The sequential pattern works like an assembly line. A "planner" agent creates a task breakdown, a "researcher" agent gathers information, a "writer" agent drafts content, and a "reviewer" agent checks quality. Each agent's output becomes the next agent's input. If the reviewer finds issues, it can send work back to the writer for revision. This pattern is excellent for content creation, report generation, and any workflow with clear stages.

The collaborative pattern (inspired by the AutoGen framework) has agents engage in a conversation, debating approaches and refining ideas. A "proposer" agent suggests a solution, a "critic" agent identifies weaknesses, and the proposer revises based on the critique. This back-and-forth continues until the solution passes the critic's review. This pattern is powerful for code generation, where a "coder" writes code and a "tester" writes and runs tests, iterating until all tests pass.

Deep Dive

Here is a multi-agent system using the supervisor pattern with LangGraph:

from langgraph.graph import StateGraph, END
from typing import TypedDict, Literal

class TeamState(TypedDict):
    task: str
    messages: list[dict]
    next_agent: str
    research: str
    code: str
    review: str
    final_output: str

def supervisor(state: TeamState) -> TeamState:
    """Supervisor decides which agent should work next."""
    response = client.chat.completions.create(
        model="gpt-4o",
        messages=[{
            "role": "system",
            "content": """You are a team supervisor. Based on the current task state,
decide which agent should work next:
- "researcher": Needs information gathering
- "coder": Needs code written or modified
- "reviewer": Code is ready for quality review
- "FINISH": Task is complete

Return only the agent name."""
        }, {
            "role": "user",
            "content": f"""Task: {state['task']}
Research: {state.get('research', 'Not done')}
Code: {state.get('code', 'Not written')}
Review: {state.get('review', 'Not reviewed')}"""
        }],
        temperature=0.0
    )
    next_agent = response.choices[0].message.content.strip().lower()
    return {"next_agent": next_agent}

def researcher_agent(state: TeamState) -> TeamState:
    """Specialist: researches technical topics."""
    response = client.chat.completions.create(
        model="gpt-4o",
        messages=[{
            "role": "system",
            "content": "You are a technical researcher. Provide thorough research findings."
        }, {
            "role": "user",
            "content": f"Research this topic: {state['task']}"
        }]
    )
    return {"research": response.choices[0].message.content}

def coder_agent(state: TeamState) -> TeamState:
    """Specialist: writes production code."""
    response = client.chat.completions.create(
        model="gpt-4o",
        messages=[{
            "role": "system",
            "content": "You are an expert Python developer. Write clean, production-ready code."
        }, {
            "role": "user",
            "content": f"Task: {state['task']}\nResearch: {state['research']}\nWrite the code."
        }]
    )
    return {"code": response.choices[0].message.content}

def reviewer_agent(state: TeamState) -> TeamState:
    """Specialist: reviews code for quality and correctness."""
    response = client.chat.completions.create(
        model="gpt-4o",
        messages=[{
            "role": "system",
            "content": "You are a senior code reviewer. Check for bugs, security issues, and suggest improvements."
        }, {
            "role": "user",
            "content": f"Review this code:\n{state['code']}"
        }]
    )
    return {"review": response.choices[0].message.content}

def route(state: TeamState) -> str:
    agent = state["next_agent"]
    if agent == "finish":
        return END
    return agent

# Build multi-agent graph
workflow = StateGraph(TeamState)
workflow.add_node("supervisor", supervisor)
workflow.add_node("researcher", researcher_agent)
workflow.add_node("coder", coder_agent)
workflow.add_node("reviewer", reviewer_agent)

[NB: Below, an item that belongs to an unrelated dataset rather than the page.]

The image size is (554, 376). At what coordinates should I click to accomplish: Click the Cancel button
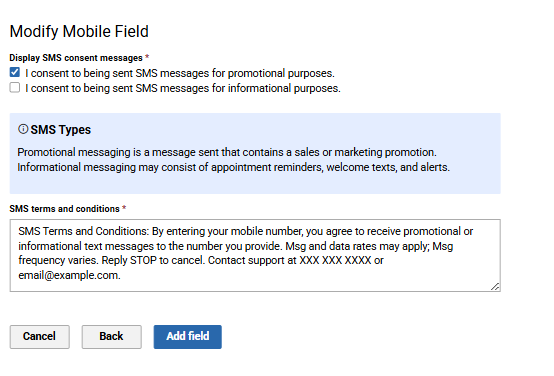point(40,337)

workflow.set_entry_point("supervisor")
workflow.add_conditional_edges("supervisor", route, {
    "researcher": "researcher",
    "coder": "coder",
    "reviewer": "reviewer",
    END: END,
})

# All agents report back to supervisor
for agent in ["researcher", "coder", "reviewer"]:
    workflow.add_edge(agent, "supervisor")

team = workflow.compile()

Figure 2 — Supervisor multi-agent pattern: manager routes tasks to specialist agents

Human-in-the-Loop

Plain Language

Fully autonomous agents are powerful but risky. An agent that can send emails, modify databases, or deploy code could cause significant damage if it makes a wrong decision. Human-in-the-loop (HITL) patterns add checkpoints where the agent pauses and asks for human approval before taking high-impact actions. Think of it like a pilot and autopilot — the autopilot handles routine operations, but the pilot takes over for critical decisions like landing.

The key design decision is where to insert approval gates. Not every action needs human approval — that would make the agent painfully slow. The principle is to gate actions based on their reversibility and blast radius. Reading data? No approval needed. Writing a draft email? Auto-approve or light review. Sending that email to 10,000 customers? Definitely needs approval. Modifying production database records? Hard stop for human review. The goal is to maintain agent speed for safe operations while providing safety rails for dangerous ones.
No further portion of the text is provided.